As far as I know the idea that there is no conflict between science and
religion ("because they are addressing different questions" or some such
argument) is western in conception. It originated with a group of Christians
in the late 19th/ early 20th  century as a sort of  desperate rearguard
action begun when they realised that they were losing their arguments with
science. However there are plenty of  fundamentalist Christians who are still
prepared to fight on at any price (for example the creationists in the US and
elsewhere). It would take a miracle of communication-gap bridging to
reconcile the beliefs of these people with their scientific opponents. The
situation is, of course, quite different with Hinduism which is an
accomodating tradition not so wedded to dogmatism as are many branches of
Christianity.

At the risk of straying briefly from Advaita I would like to address Kiran's
third and fourth paragraphs,

"When science cannot open a door (for whatever reason),
it tends to humour itself with probabilities. Since
current physics cannot tell why an electron seems to
be spinning "up" or "down" according to its own will,
it humours itself with Quantum Mechanics, which
postulates that subatomic particles are unpredictable.
Only a handful continue to ask what causes such
unpredictable behaviour. The rest roll up their
shoulders and fool governments to fund them, having
convinced them that banks will be looted otherwise.
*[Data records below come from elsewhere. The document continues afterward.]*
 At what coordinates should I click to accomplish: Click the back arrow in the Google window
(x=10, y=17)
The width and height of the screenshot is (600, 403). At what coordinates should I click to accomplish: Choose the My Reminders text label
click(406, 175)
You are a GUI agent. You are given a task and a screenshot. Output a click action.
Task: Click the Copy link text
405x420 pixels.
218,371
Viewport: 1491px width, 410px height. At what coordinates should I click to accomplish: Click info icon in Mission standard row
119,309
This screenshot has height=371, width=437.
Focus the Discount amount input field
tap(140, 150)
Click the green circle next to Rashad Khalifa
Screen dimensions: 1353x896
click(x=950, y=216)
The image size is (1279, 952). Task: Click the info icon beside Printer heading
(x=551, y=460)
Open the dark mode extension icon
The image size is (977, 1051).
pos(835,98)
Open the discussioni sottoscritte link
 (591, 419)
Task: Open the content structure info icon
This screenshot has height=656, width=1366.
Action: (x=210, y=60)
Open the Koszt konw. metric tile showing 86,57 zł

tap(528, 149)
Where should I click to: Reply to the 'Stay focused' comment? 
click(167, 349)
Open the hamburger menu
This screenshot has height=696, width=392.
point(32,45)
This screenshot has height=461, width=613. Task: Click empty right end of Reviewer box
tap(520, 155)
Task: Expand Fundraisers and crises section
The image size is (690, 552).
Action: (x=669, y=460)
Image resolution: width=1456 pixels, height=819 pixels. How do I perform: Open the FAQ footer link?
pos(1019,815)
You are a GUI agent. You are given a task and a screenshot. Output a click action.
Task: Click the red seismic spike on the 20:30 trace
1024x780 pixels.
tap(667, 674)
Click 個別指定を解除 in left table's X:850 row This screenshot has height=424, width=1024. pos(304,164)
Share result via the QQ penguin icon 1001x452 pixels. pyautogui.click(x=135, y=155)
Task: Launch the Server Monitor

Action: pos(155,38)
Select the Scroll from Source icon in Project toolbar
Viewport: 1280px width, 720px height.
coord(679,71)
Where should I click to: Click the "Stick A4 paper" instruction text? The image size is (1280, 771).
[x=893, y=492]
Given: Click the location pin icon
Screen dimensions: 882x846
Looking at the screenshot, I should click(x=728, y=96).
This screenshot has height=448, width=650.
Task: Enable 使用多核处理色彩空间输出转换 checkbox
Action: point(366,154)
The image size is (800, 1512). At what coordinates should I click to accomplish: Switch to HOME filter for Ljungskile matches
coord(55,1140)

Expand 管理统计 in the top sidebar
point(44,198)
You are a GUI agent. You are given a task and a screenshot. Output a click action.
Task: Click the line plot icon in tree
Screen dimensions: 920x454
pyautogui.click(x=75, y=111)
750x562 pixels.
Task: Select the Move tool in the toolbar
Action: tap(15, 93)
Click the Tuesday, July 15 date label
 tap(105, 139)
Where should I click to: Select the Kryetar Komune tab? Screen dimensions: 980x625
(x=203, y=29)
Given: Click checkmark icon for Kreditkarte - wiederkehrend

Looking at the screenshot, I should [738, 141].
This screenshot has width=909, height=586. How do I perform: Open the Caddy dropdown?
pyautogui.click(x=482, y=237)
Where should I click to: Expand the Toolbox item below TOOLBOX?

Thus, Roger, it is untrue that science only occupies
itself with deterministic or repeatable events. If I
can run 100m in 2s one day, science will never forget
it. If Hailey had forgotten the famous comet, there
wouldn't have been a Hailey's comet which appears once
in 75 (?) years. Science takes note of
non-deterministic events, observes them over a long
period of time, and applies to governments for money."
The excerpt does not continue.